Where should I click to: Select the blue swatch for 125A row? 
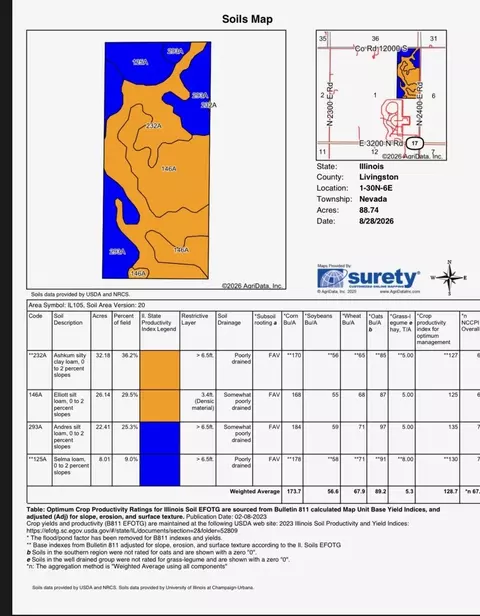coord(160,470)
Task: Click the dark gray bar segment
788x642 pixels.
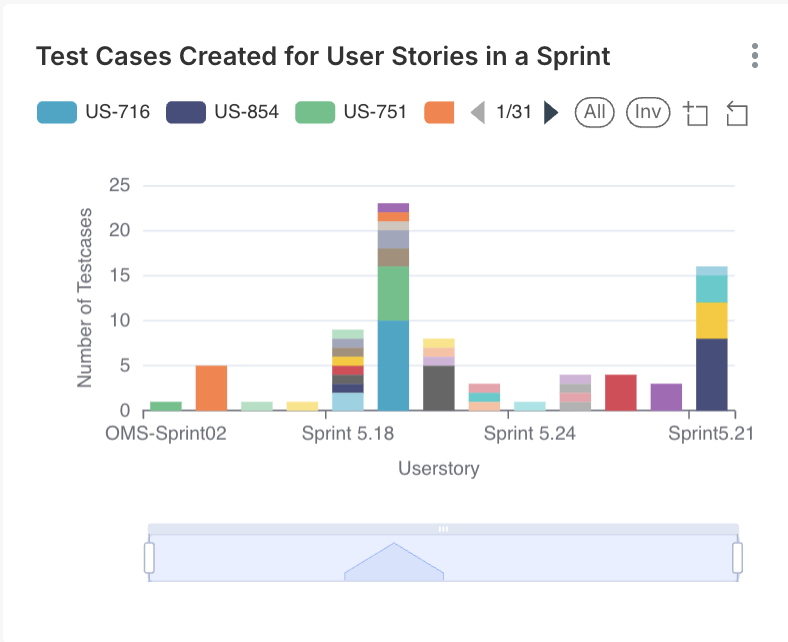Action: [x=439, y=388]
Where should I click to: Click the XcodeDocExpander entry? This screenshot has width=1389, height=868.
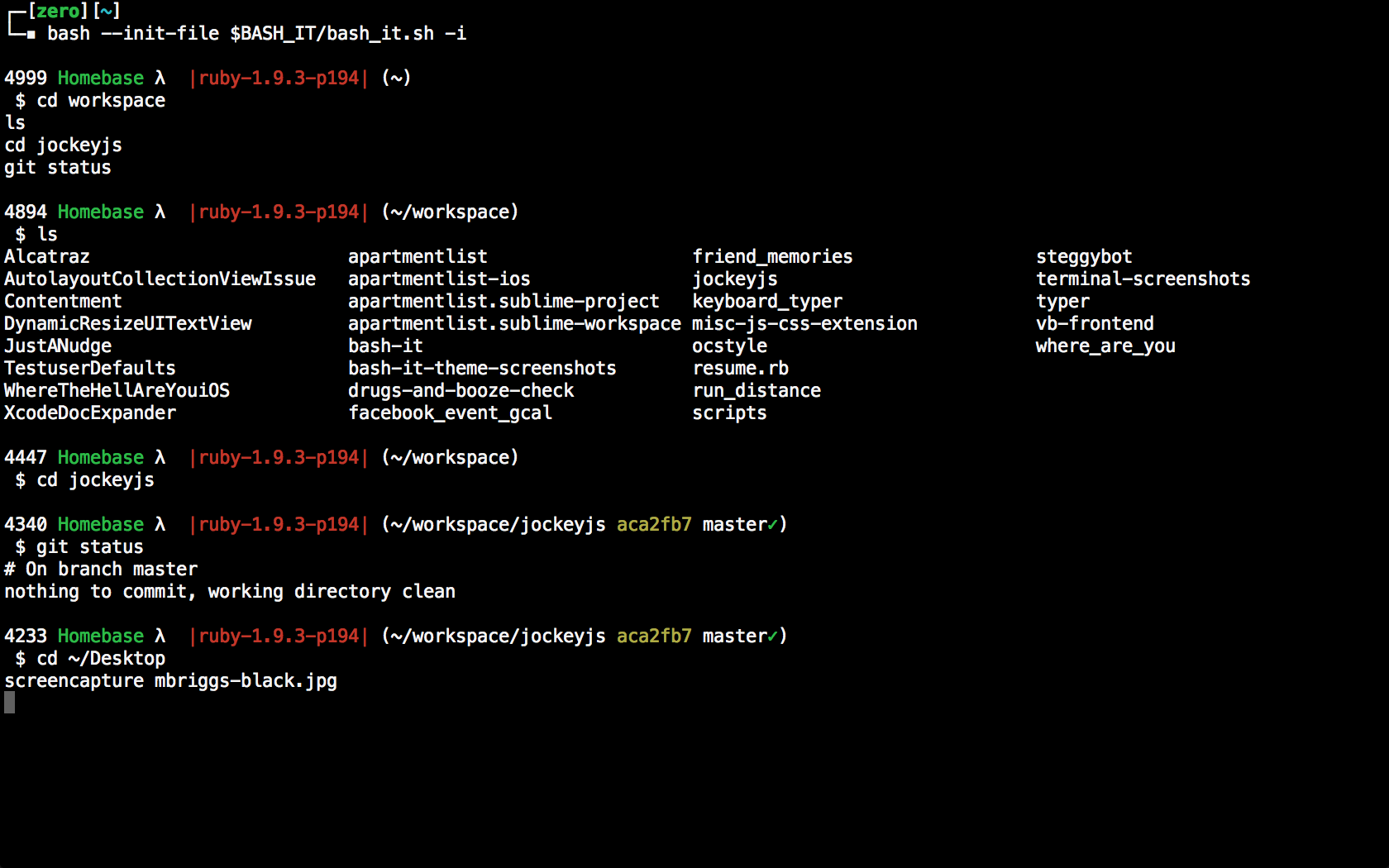pyautogui.click(x=90, y=413)
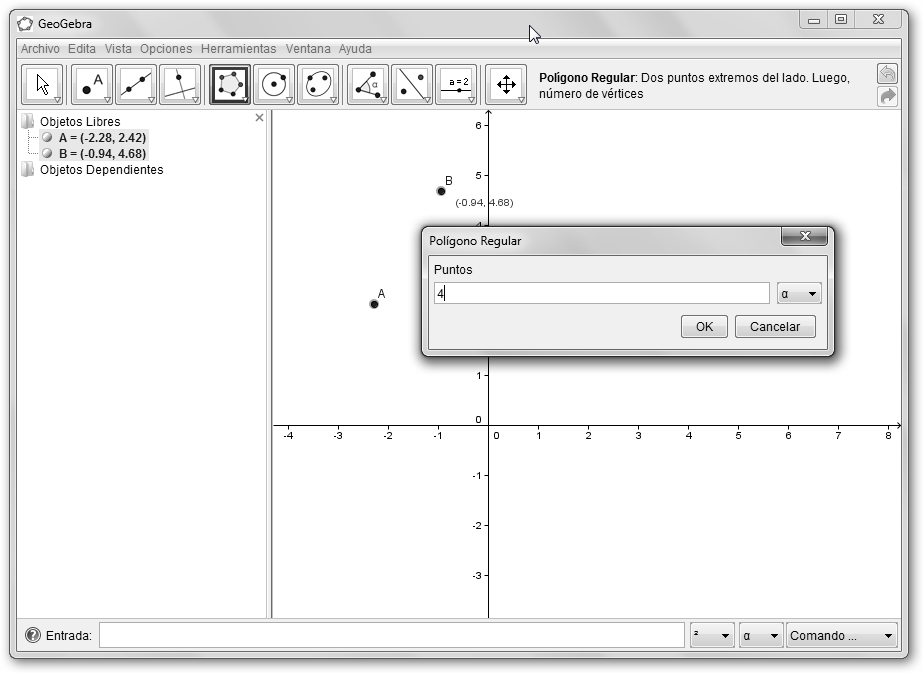The image size is (923, 673).
Task: Select the New Point tool
Action: point(92,85)
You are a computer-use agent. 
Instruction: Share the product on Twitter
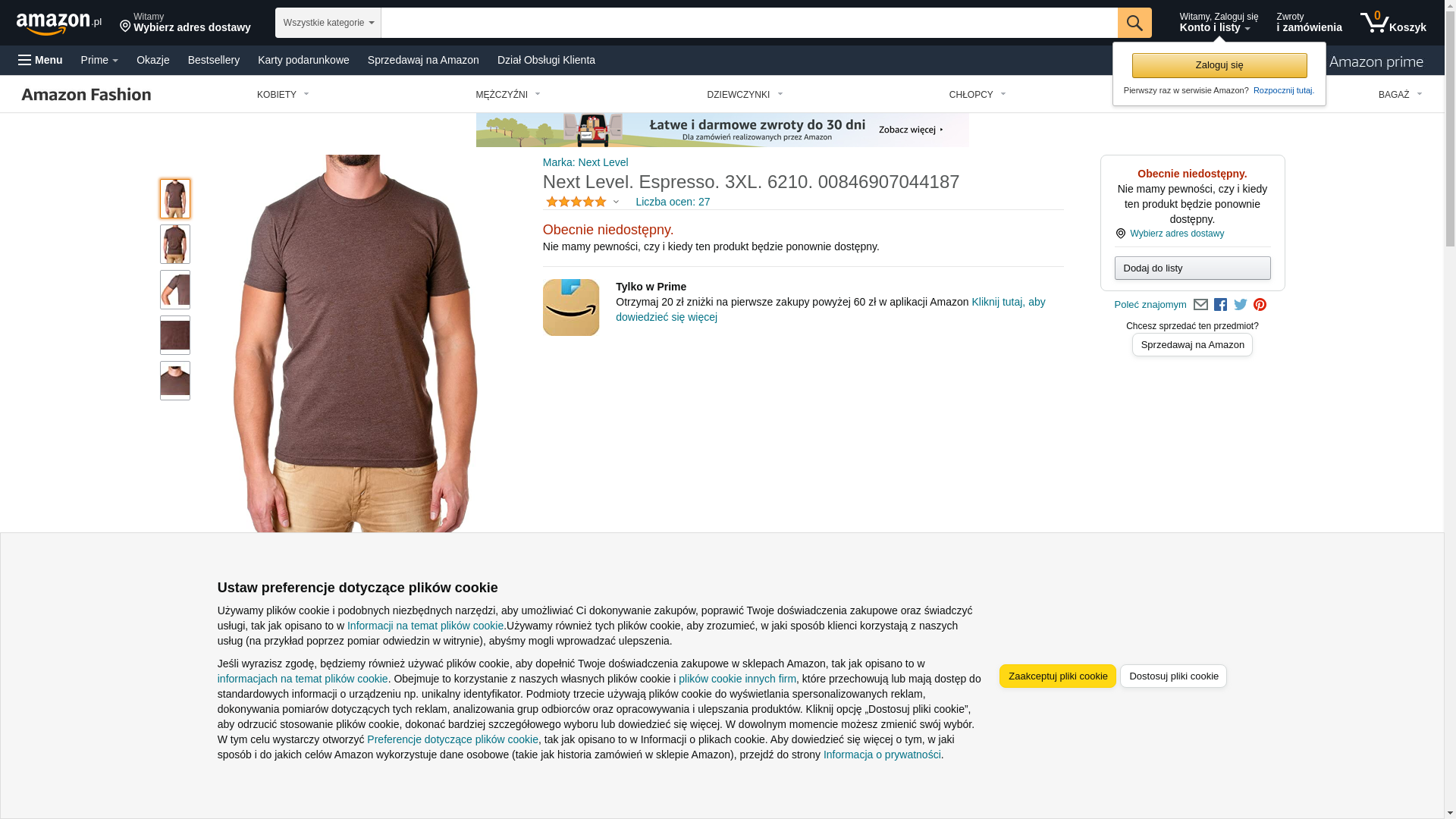pos(1241,305)
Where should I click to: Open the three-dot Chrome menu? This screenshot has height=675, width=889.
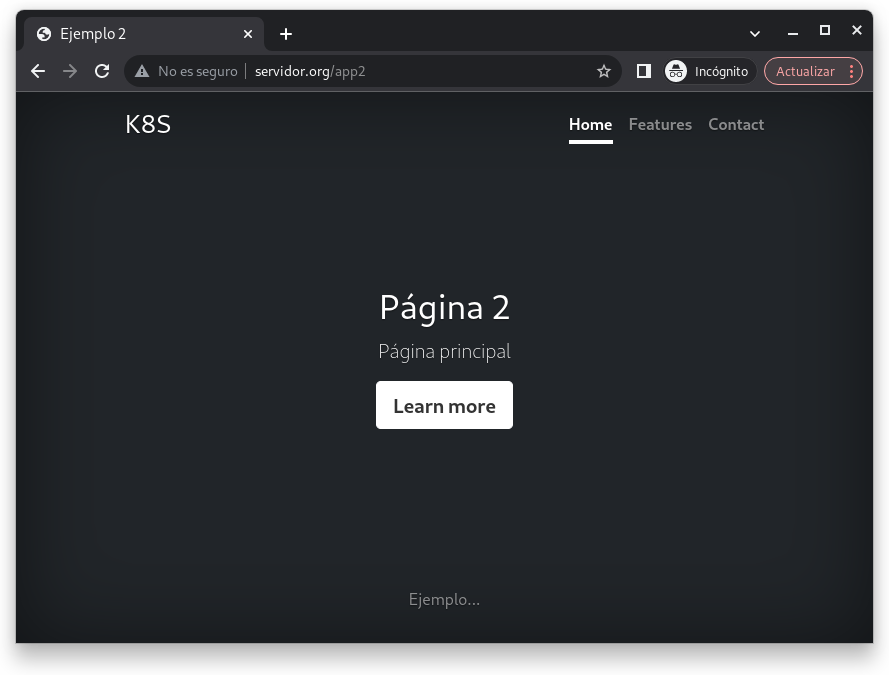pyautogui.click(x=851, y=71)

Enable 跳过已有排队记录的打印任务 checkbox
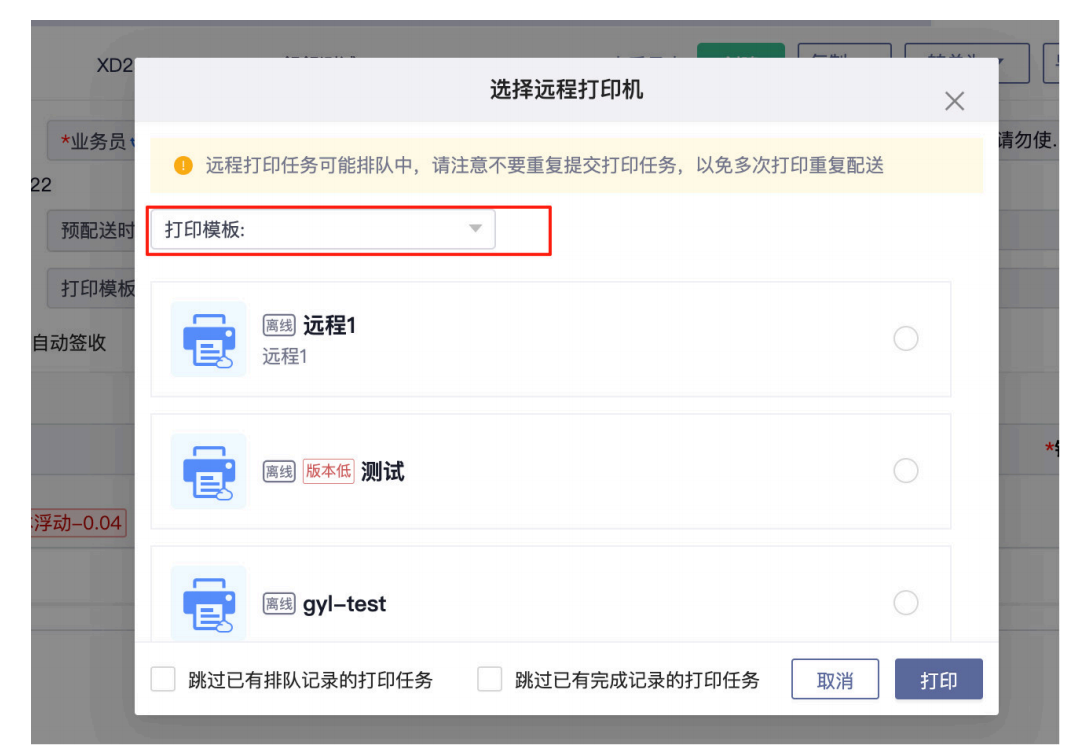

TASK PROMPT:
Using the records above, output their complete text exactly, minus any images.

ANSWER TO THIS EXERCISE:
Where should I click to: Select the blue swatch for 125A row? 
coord(160,470)
Task: Click the dark gray bar segment
788x642 pixels.
Action: [x=439, y=388]
Where should I click to: Click the XcodeDocExpander entry? This screenshot has width=1389, height=868.
pyautogui.click(x=90, y=413)
The image size is (923, 673).
Task: Select the New Point tool
Action: point(92,85)
You are a computer-use agent. 
Instruction: Share the product on Twitter
pos(1241,305)
Where should I click to: Open the three-dot Chrome menu? This screenshot has height=675, width=889.
pyautogui.click(x=851, y=71)

Enable 跳过已有排队记录的打印任务 checkbox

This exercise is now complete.